1439「孫から電話」(32日(水)晴れ)

 

3月、明日は早くも桃の節句である。わが家でもボケが満開、梅はすでに盛りを過ぎかけている。今年は暖冬の様で桜の開花も早いのかもしれぬ。我が家は、2月中はアパートの塗装工事で二人ほど来ていたが、それも終わり静寂が戻ってきている。

朝、ラジオ体操に行くとフルマラソンにも参加している元気な60歳過ぎのお母さんが屈伸運動をし、可愛いお尻がもり上がっている。無意識にそのお尻を撫でるしぐさをすると、別のお母さんが目ざとく見つけ「まだ、オトコやってますね。」・・・・いえ、いえ、もうおしまいです。

今日はガールフレンドのAさんは教会の仕事、夜は自分で老人問題か何かの話をしなければならぬ、という事で私は終日一人であった。

ルーチンをワークを過ごし、10時半の中国語レベルアップ放送を聞き、スパゲッテイを作って昼食を終え、荻窪に歩いて出た。最近少し体調が良く軽く感じる。

スポーツクラブに行き、久しぶりに靴を履きかえてジムに行った。最近はいつも風呂だけで帰ってくるのだが・・・・。10分ほど早足で歩いて見たが、どうという事はなかった。

中学校で1年下、Aさんと同学年であるa君に会った。彼はNKKでなかなか活躍していたらしい。サウナルームでこちらに話題を合わせようとするのか

「電力自由化ですが、やっぱり東京ガスがいいですかね。」

「私は東京ガスだから、人に言われれば、東京電力から切り替えるけれども、あまり変わりはないんじゃないですか。東京電力だってバカじゃないから、他業者が安い値段を切り出して来れば対抗措置をとりますよ。」など適当に答えた。

夕食を終え、うとうとしていると電話がかかってきた。

神戸に住んでいる孫の男の子であった。一人で電話をかけてくるなど今までなかったことなのでびっくりした。一人っ子、昨年小学校1年生になった。

「織田信長知っている?真田幸村は?明智光秀は悪い奴だね。
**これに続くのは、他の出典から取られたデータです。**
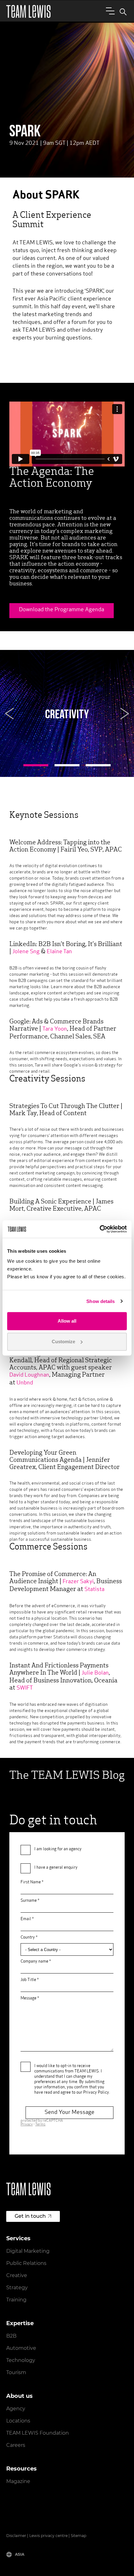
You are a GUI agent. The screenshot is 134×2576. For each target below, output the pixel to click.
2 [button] (67, 765)
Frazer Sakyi (78, 1582)
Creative (16, 2275)
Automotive (21, 2348)
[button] (9, 713)
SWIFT (25, 1688)
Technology (20, 2360)
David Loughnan (29, 1375)
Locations (18, 2421)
信長を殺したんでしょう。」

テレビの真田丸を見ているらしい。お友達と真田丸ごっこをやっているという。

「兜をかぶるんだよ。僕の兜は自転車のヘルメットやねん。」

少ししゃべり方が関西風になっているところが気にかかる。「長宗我部元親は知っている?」

みな、知っていると答えるものだから、なんとか東京の爺さんをへこませようと、随分難しい名前を出してきた。しかしそれも知っていると答えると「****は知っている?」・・・・知らない、と答えると「僕の友達だよ。」大人をからかうことまで覚えたか・・・。

半年の間の進歩は目覚ましいようだ。言葉がずいぶん滑らかになり、早口で出るようになっている。

「掛け算はできるか。」「出来る、九九はみんな知ってるよ。」

流石に「15×15は?」と意地悪な質問を出すと、しばらく考えて「125」と答えた。

然し進歩は速いと思う。私が九九を覚えたのはせいぜい小学校2年の後半か、3年生になってからのように思う。

「水泳はやってるかい?テニスはできるかい。」と聞いてみると

「普通にやっている。なかなかうまく当らないけれど・・・・。」

自分の技術が未熟であることに気付いただけでも立派であると思う。

次から次へと話しかけようとする。然し話題が尽きるのか会話がストップする。しかし電話を切りたくない様子。一人っ子のゆえに話したくてたまらないのだろう。

「大阪城は知ってる?姫路城は知ってる?高知城は知ってる?江戸城は知ってる?」

名前は知っているが行ったことはないらしい。

「彦根城?」ママに聞いて「僕、行ったことがあるんだって・・・・。」

小さい時の記憶で理解していなかったのであろう。

逆に「熊本城は知っているか?名古屋城は?」と聞くと知らぬ、と答える。

「うちにインコがいるんだよ。この前おせんべいをやったら、あんまり食べなかった。」

「今度、東京のじいちゃんの家にもおいでね。」など言って、ようやく母親に電話を代わってもらう。

「男の子だから元気なんのよ。ごめんなさい。今私、風邪らしくて熱があるみたい。気分がすぐれないからこれで切るわ。」

するとまた孫が出てきた。

「通天閣は?東京タワーは?」・・・・なんとか話を続けようと必死の様子。

30分近く話してようやく「さよなら、またね。」と電話を切った。

今日一日、人との会話はほとんどそれだけであった。孫の唐突な電話がひどくうれしかった。世代は変わってゆく。